Now Nike has sparked a new controversy.  It is refusing to allow the WRC, the crucial, independent monitor that I mentioned above, to inspect its factories. The WRC plays a powerful role in holding companies accountable for infringing on workers’ rights and giving universities an accurate idea of how their apparel is made. Nike’s refusal came just as the WRC was beginning to investigate a series of strikes in a Nike-affiliated factory in Vietnam. Villanova, along with 182 other colleges and universities, is affiliated with the WRC, and it has a right to demand that those who stock its bookstore with goods allow the WRC to examine the conditions under which those goods are made.  

It is crucial to take up the question of our responsibility today. The NCAA men’s basketball championship has put not only our school in the spotlight but also our school’s choice of Nike apparel. And yet Nike’s past practices, and its current attempts to prevent reliable monitoring, conflict with a Catholic and Augustinian heritage emphasizing that each person must be guaranteed access to the common good—guaranteed, that is, access to a flourishing life free from exploitation. This message has been constantly repeated as a central part of Catholic Social Teaching. A discussion about sweatshops has only just been reignited on campus.  The Villanovan reported recently on a new group—Villanovans Against Sweatshops, with whom I work—that hosted a consciousness-raising event about Nike’s labor practices. That group will be meeting with Father Peter in the coming weeks to begin discussing the university’s response to the corporation.  

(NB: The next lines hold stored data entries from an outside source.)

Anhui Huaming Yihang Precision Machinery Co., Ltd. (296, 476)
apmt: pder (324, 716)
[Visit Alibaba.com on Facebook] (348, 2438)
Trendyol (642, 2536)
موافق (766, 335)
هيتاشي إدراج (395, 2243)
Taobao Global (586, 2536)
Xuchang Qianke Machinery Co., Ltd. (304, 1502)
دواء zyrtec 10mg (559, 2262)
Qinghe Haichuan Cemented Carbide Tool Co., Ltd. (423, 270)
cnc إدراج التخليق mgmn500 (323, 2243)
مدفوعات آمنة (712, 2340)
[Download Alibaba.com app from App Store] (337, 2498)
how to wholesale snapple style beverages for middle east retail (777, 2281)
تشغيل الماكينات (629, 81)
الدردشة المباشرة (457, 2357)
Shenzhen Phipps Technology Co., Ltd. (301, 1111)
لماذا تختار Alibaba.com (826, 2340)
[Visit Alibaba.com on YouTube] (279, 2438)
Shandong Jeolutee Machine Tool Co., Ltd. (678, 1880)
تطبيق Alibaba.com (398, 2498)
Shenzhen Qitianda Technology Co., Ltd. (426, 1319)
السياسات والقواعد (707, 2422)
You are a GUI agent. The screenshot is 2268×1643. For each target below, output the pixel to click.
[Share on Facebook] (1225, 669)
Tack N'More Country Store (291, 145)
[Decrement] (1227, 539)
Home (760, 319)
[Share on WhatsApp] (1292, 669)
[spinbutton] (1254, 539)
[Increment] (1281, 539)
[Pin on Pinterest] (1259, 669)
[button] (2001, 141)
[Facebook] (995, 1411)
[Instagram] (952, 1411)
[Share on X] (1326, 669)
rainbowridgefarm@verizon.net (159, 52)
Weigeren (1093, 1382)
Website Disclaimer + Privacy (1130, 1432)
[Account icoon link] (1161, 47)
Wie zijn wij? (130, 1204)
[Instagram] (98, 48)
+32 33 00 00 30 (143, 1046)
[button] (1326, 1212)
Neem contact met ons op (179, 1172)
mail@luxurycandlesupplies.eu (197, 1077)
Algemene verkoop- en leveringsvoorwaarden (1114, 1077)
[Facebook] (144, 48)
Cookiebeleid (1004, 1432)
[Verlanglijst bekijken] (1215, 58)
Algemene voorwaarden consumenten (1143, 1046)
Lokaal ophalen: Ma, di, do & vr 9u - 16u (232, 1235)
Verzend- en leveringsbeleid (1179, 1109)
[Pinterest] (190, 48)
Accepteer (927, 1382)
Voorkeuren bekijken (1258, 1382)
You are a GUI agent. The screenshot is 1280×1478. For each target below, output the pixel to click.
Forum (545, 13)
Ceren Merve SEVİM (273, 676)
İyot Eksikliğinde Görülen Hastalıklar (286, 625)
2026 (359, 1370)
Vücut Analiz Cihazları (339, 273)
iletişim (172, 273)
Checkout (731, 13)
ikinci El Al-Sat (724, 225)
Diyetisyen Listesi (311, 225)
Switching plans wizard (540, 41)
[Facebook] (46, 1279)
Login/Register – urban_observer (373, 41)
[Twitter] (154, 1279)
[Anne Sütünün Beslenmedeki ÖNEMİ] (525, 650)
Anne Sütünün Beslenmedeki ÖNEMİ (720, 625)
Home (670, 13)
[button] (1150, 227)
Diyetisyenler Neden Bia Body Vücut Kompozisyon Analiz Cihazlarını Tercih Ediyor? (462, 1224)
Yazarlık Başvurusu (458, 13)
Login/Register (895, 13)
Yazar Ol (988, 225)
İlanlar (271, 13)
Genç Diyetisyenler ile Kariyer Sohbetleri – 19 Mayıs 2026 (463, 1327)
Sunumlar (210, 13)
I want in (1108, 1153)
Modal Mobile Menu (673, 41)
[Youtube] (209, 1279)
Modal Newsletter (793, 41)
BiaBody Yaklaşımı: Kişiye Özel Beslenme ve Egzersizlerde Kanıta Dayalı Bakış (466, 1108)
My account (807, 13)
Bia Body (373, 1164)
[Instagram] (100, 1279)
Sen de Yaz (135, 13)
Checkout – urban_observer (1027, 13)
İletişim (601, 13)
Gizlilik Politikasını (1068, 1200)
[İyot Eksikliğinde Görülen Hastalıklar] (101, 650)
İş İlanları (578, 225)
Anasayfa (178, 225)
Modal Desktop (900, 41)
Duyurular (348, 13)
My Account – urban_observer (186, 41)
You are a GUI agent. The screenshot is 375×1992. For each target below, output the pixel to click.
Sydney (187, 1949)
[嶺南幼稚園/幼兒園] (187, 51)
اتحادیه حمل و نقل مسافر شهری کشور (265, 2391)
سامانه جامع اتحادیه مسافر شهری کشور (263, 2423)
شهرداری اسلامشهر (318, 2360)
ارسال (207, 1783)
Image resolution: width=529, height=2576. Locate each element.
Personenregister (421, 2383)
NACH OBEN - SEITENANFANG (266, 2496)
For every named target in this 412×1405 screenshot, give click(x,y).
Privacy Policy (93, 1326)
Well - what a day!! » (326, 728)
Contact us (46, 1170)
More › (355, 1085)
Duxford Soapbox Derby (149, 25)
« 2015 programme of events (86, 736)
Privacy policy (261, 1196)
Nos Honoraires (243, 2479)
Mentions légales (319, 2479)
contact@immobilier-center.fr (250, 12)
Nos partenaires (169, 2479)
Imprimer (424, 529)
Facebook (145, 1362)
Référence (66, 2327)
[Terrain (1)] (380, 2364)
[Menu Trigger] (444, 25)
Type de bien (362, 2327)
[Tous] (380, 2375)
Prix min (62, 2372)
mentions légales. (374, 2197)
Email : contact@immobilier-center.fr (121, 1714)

But this is just a beginning. What’s needed at the same time is a vibrant, campus-wide effort to raise awareness about the sweatshop problem—which stretches far beyond Nike—and an equally broad and passionate discussion of how Villanova can best help a growing movement to pressure offending companies and turn to an alternative. These efforts should include examining the university’s decision to invite a Nike executive to speak at graduation.